(begin)
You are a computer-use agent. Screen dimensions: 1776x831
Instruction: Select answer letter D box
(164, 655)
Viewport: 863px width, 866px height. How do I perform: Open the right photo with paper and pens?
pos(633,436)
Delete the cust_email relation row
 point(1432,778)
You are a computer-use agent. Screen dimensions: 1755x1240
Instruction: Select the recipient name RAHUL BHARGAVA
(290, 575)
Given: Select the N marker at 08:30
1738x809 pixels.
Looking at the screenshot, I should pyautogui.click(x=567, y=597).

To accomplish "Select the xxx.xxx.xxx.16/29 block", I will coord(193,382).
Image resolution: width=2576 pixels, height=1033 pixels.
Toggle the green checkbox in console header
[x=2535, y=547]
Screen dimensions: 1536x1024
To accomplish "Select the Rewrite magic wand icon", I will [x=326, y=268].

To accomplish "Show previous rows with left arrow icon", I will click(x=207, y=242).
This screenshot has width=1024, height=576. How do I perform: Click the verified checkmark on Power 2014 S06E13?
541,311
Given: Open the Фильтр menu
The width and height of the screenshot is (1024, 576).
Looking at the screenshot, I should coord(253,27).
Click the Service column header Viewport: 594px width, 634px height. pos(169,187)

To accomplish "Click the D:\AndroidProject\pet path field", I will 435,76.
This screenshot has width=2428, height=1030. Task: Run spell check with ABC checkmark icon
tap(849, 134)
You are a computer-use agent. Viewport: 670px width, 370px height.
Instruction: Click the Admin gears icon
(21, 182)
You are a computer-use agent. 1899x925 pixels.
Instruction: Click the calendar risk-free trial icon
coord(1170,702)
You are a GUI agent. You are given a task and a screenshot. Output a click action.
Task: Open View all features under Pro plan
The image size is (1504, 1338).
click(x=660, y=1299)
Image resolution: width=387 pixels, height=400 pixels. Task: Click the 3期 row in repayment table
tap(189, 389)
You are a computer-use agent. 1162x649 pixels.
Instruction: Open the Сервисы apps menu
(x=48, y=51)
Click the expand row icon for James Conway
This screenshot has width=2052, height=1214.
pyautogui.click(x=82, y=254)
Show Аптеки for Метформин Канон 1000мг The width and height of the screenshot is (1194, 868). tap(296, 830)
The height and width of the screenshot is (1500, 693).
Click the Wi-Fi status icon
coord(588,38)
(end)
Format the material above as a JSON list of strings, with one string for each line and blank lines omitted.

- **OUTPUT**
[
  "You are a computer-use agent. Screen dimensions: 1776x831",
  "Instruction: Select answer letter D box",
  "(164, 655)",
  "Viewport: 863px width, 866px height. How do I perform: Open the right photo with paper and pens?",
  "pos(633,436)",
  "Delete the cust_email relation row",
  " point(1432,778)",
  "You are a computer-use agent. Screen dimensions: 1755x1240",
  "Instruction: Select the recipient name RAHUL BHARGAVA",
  "(290, 575)",
  "Given: Select the N marker at 08:30",
  "1738x809 pixels.",
  "Looking at the screenshot, I should pyautogui.click(x=567, y=597).",
  "To accomplish \"Select the xxx.xxx.xxx.16/29 block\", I will coord(193,382).",
  "Image resolution: width=2576 pixels, height=1033 pixels.",
  "Toggle the green checkbox in console header",
  "[x=2535, y=547]",
  "Screen dimensions: 1536x1024",
  "To accomplish \"Select the Rewrite magic wand icon\", I will [x=326, y=268].",
  "To accomplish \"Show previous rows with left arrow icon\", I will click(x=207, y=242).",
  "This screenshot has width=1024, height=576. How do I perform: Click the verified checkmark on Power 2014 S06E13?",
  "541,311",
  "Given: Open the Фильтр menu",
  "The width and height of the screenshot is (1024, 576).",
  "Looking at the screenshot, I should coord(253,27).",
  "Click the Service column header Viewport: 594px width, 634px height. pos(169,187)",
  "To accomplish \"Click the D:\\AndroidProject\\pet path field\", I will 435,76.",
  "This screenshot has width=2428, height=1030. Task: Run spell check with ABC checkmark icon",
  "tap(849, 134)",
  "You are a computer-use agent. Viewport: 670px width, 370px height.",
  "Instruction: Click the Admin gears icon",
  "(21, 182)",
  "You are a computer-use agent. 1899x925 pixels.",
  "Instruction: Click the calendar risk-free trial icon",
  "coord(1170,702)",
  "You are a GUI agent. You are given a task and a screenshot. Output a click action.",
  "Task: Open View all features under Pro plan",
  "The image size is (1504, 1338).",
  "click(x=660, y=1299)",
  "Image resolution: width=387 pixels, height=400 pixels. Task: Click the 3期 row in repayment table",
  "tap(189, 389)",
  "You are a computer-use agent. 1162x649 pixels.",
  "Instruction: Open the Сервисы apps menu",
  "(x=48, y=51)",
  "Click the expand row icon for James Conway",
  "This screenshot has width=2052, height=1214.",
  "pyautogui.click(x=82, y=254)",
  "Show Аптеки for Метформин Канон 1000мг The width and height of the screenshot is (1194, 868). tap(296, 830)",
  "The height and width of the screenshot is (1500, 693).",
  "Click the Wi-Fi status icon",
  "coord(588,38)"
]